Page extract:
===
Instead of giving static( or fixed) bonus at the moment the state transition has been done, we change to put a little bonus with regards to the states of the world. When you achieve a certain state of the world, you get the bonus, when you unachieve that state of the world, you lose that bonus. Everything balances out nicely.
[mjtsai think]
Step further, such intuition should be aligned with Calculus fashion, when it is in some fixed point and approaching to the target, the value(bonus) should be returned in certain proportion in that fixed point, and this return value varies with respect to per changing from one distincet fixed point to its next, might be in the time unit, or quantity in some scale. Such returned value could be the accumulation in either increasing or descreasing fashion.
[Notes::1] We want to give hints
Suppose we are design a system of learning agent to make the socker robot to kick the ball into the door.

If we follow up the prior post, the existing official reward function would give us $+100$ for scoring the goal. Now, we might want to give hints to the system about:
➀how close the robot is to the ball
➁the robot is hitting the ball
➂the ball enters the goal

It depends how detail you’d like your design to simulate a physical socker game, maybe
➃how close the ball is to the goal

We need to express ➀,➁,➂,➃ in terms of the states of the world.
[Notes::2] The potential
As to the MDP states we already know, you can regard it as the fixed state, the value function returns the value(bonus) that is binding in the state, not the state of the world mentioned above.
===
Stored records
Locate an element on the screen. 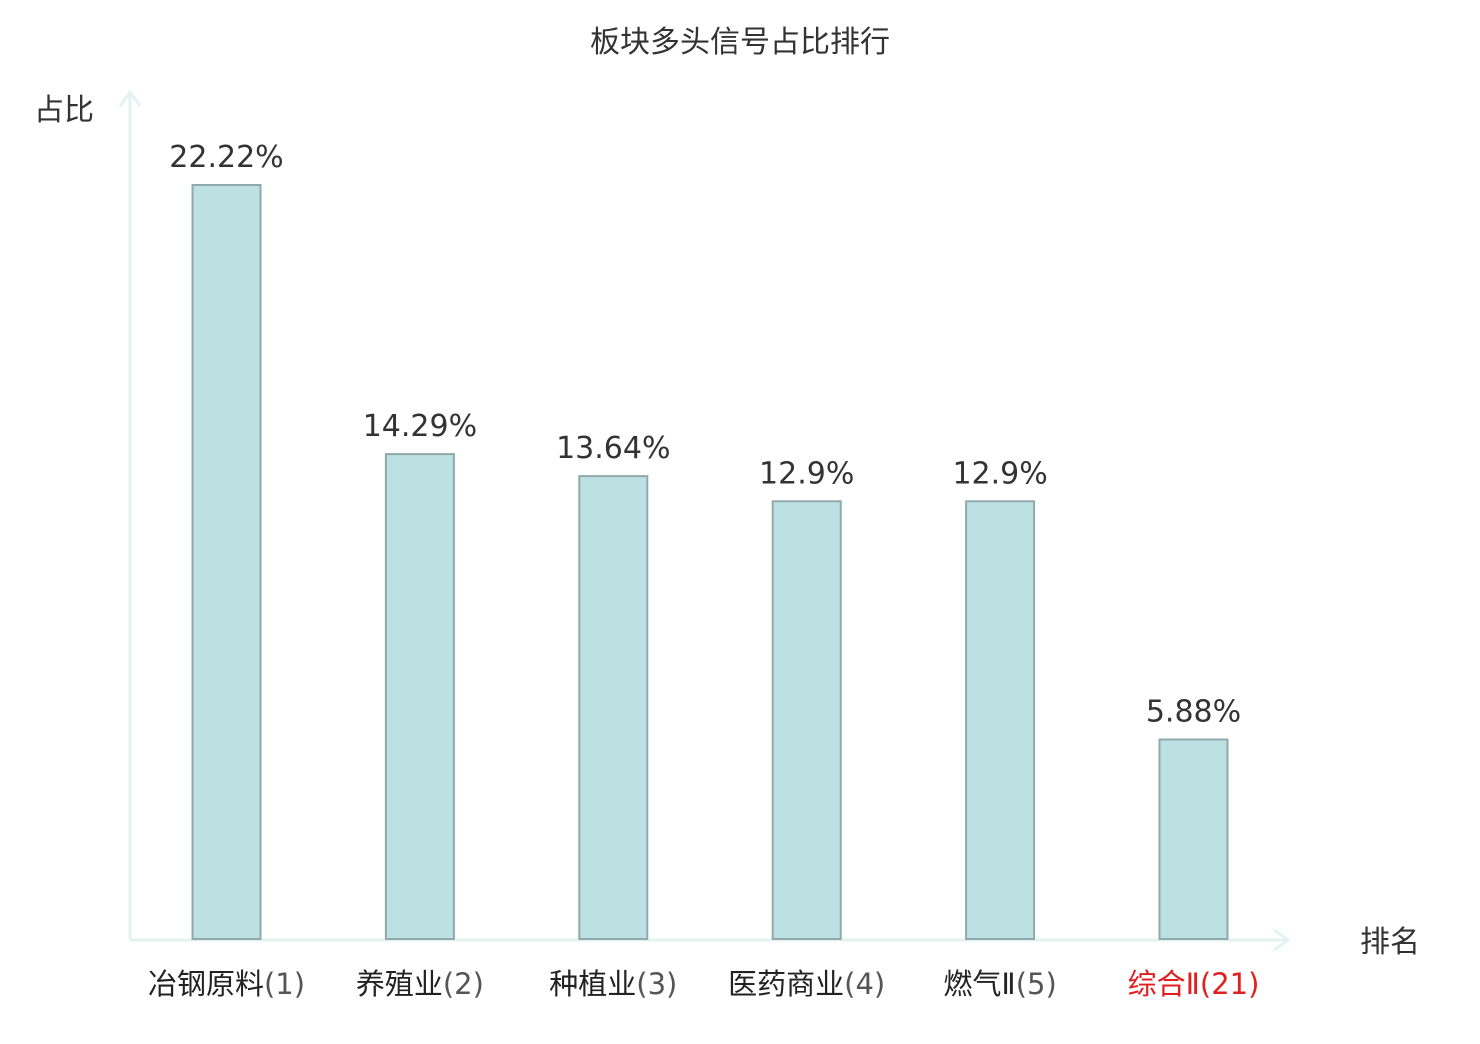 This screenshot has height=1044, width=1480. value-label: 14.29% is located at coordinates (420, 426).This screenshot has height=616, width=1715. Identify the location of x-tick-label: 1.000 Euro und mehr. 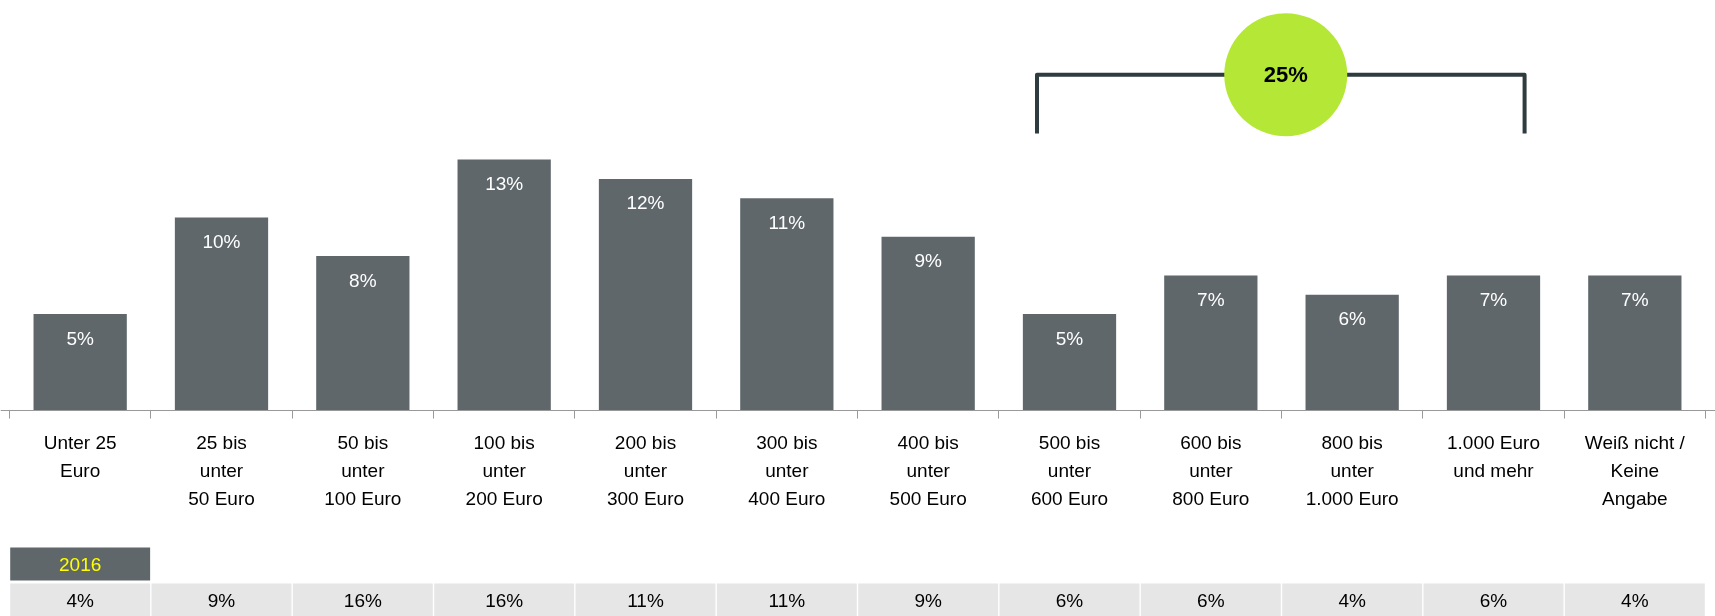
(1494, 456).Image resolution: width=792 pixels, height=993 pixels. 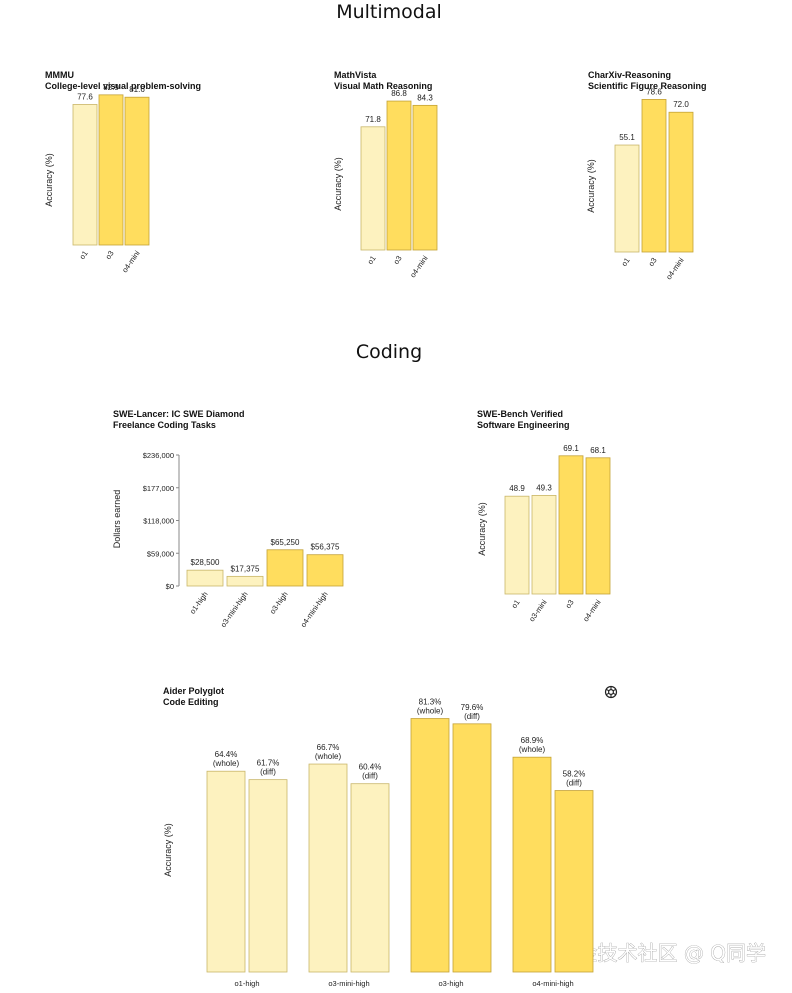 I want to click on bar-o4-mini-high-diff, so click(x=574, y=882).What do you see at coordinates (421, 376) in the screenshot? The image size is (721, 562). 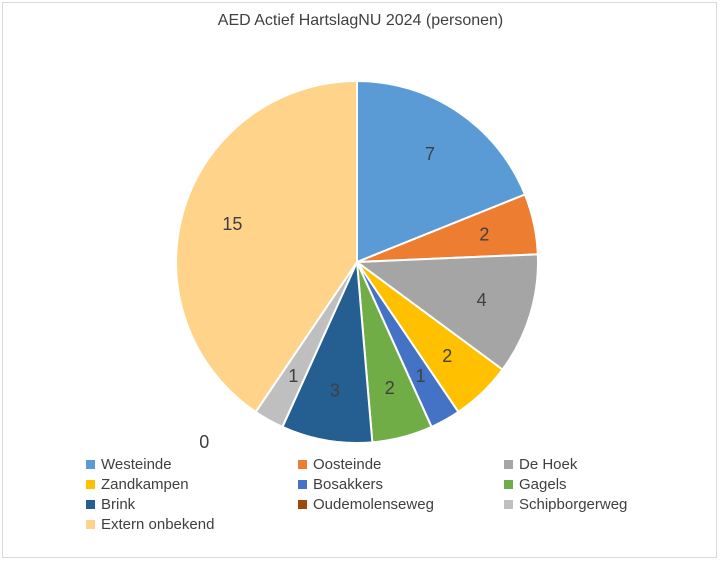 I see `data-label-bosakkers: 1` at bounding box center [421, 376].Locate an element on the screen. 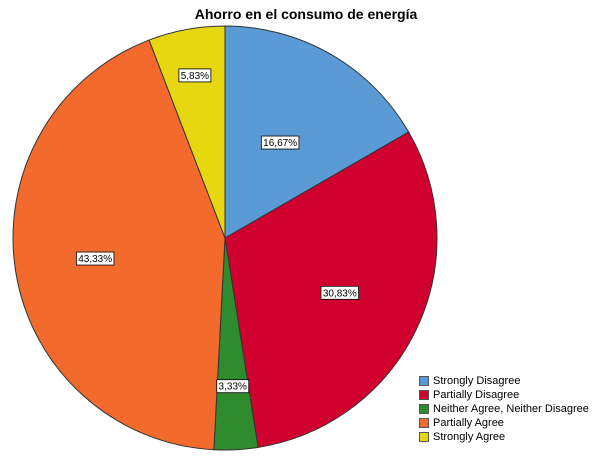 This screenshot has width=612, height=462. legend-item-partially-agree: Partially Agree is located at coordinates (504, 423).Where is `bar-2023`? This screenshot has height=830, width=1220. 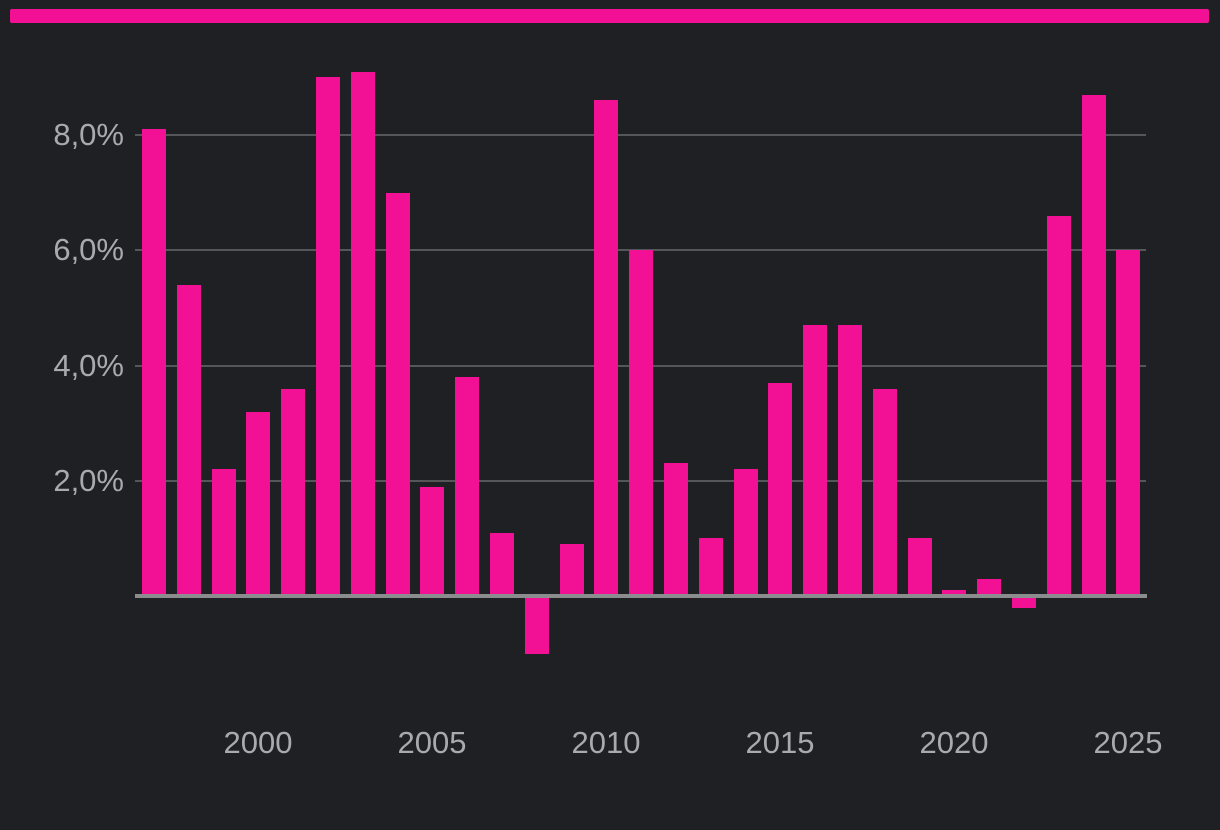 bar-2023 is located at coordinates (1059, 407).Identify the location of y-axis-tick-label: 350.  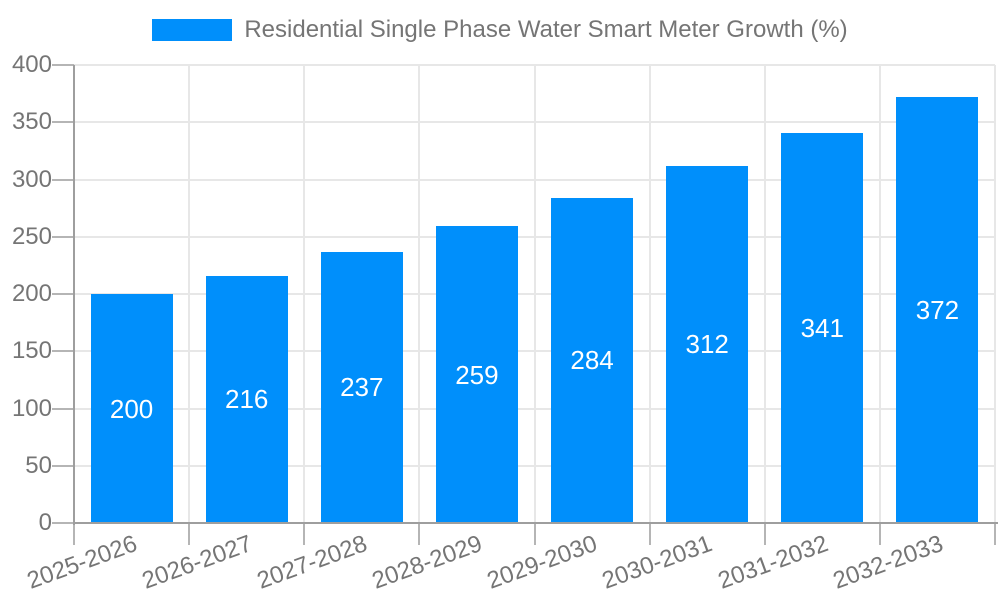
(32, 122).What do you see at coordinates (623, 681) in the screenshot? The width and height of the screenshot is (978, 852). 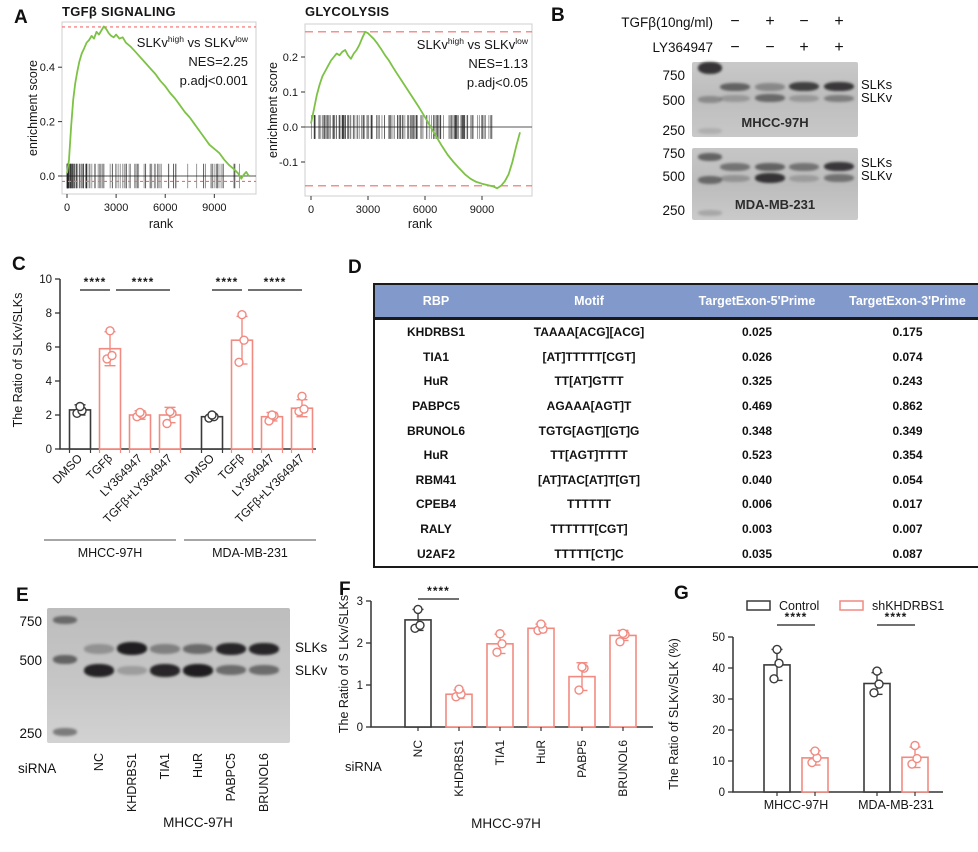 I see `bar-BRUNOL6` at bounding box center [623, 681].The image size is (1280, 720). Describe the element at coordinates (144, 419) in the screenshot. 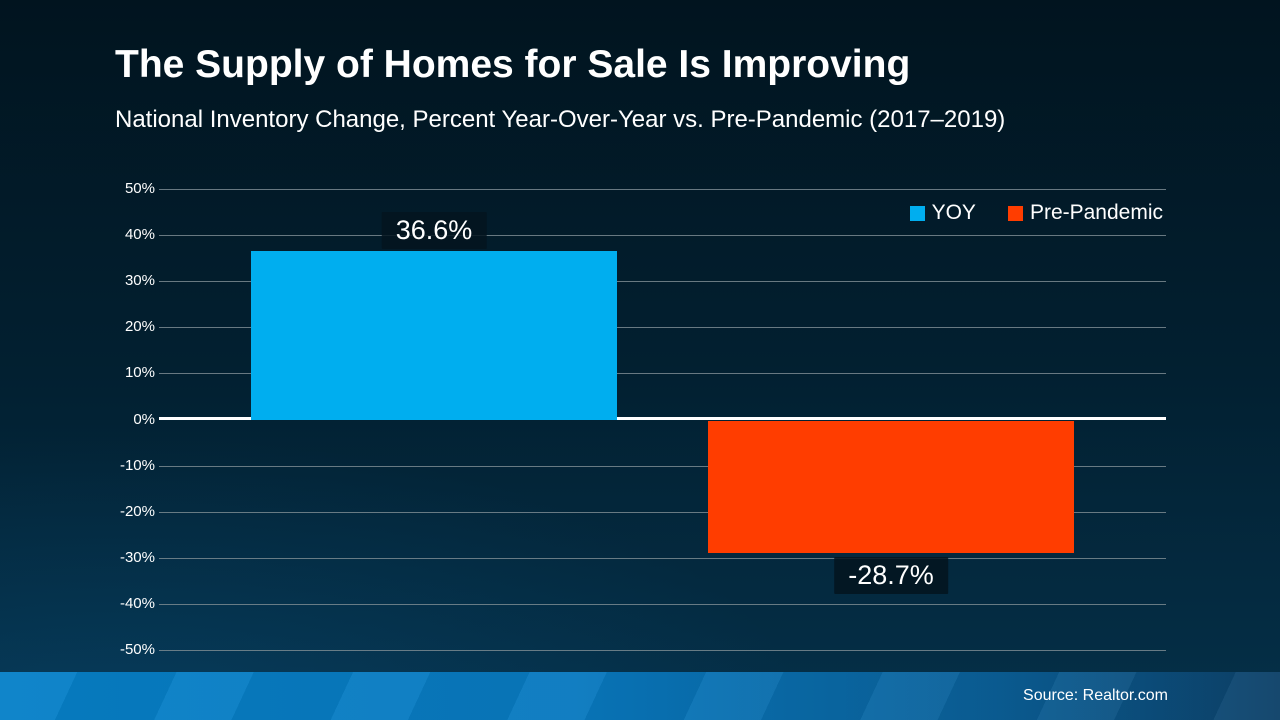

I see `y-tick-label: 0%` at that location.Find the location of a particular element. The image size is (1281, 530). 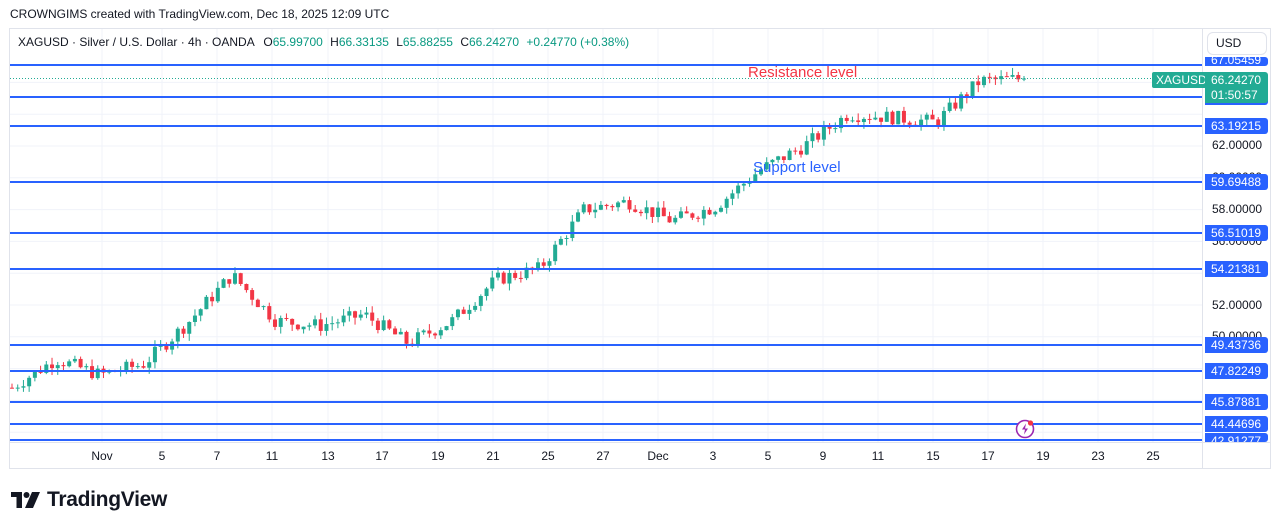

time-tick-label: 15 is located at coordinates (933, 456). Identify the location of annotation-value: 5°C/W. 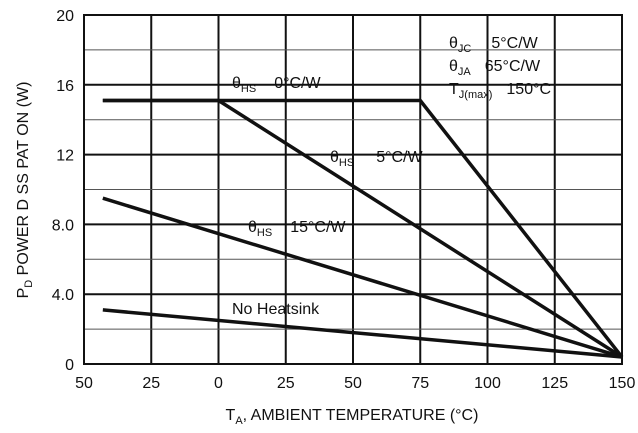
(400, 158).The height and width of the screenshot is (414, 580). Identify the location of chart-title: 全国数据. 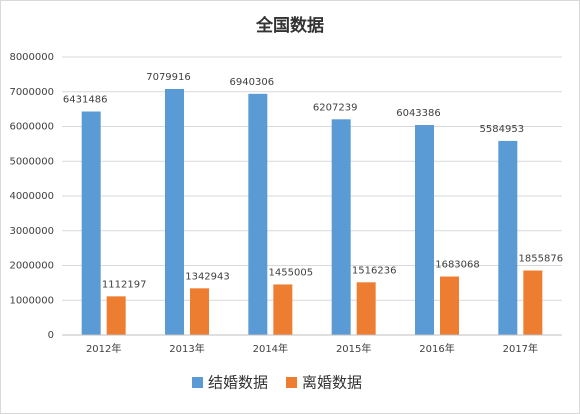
===
Brief: Retype the entire passage above on reward bonuses and states of the world, character for character.

Output of the exercise:
Instead of giving static( or fixed) bonus at the moment the state transition has been done, we change to put a little bonus with regards to the states of the world. When you achieve a certain state of the world, you get the bonus, when you unachieve that state of the world, you lose that bonus. Everything balances out nicely.
[mjtsai think]
Step further, such intuition should be aligned with Calculus fashion, when it is in some fixed point and approaching to the target, the value(bonus) should be returned in certain proportion in that fixed point, and this return value varies with respect to per changing from one distincet fixed point to its next, might be in the time unit, or quantity in some scale. Such returned value could be the accumulation in either increasing or descreasing fashion.
[Notes::1] We want to give hints
Suppose we are design a system of learning agent to make the socker robot to kick the ball into the door.

If we follow up the prior post, the existing official reward function would give us $+100$ for scoring the goal. Now, we might want to give hints to the system about:
➀how close the robot is to the ball
➁the robot is hitting the ball
➂the ball enters the goal

It depends how detail you’d like your design to simulate a physical socker game, maybe
➃how close the ball is to the goal

We need to express ➀,➁,➂,➃ in terms of the states of the world.
[Notes::2] The potential
As to the MDP states we already know, you can regard it as the fixed state, the value function returns the value(bonus) that is binding in the state, not the state of the world mentioned above.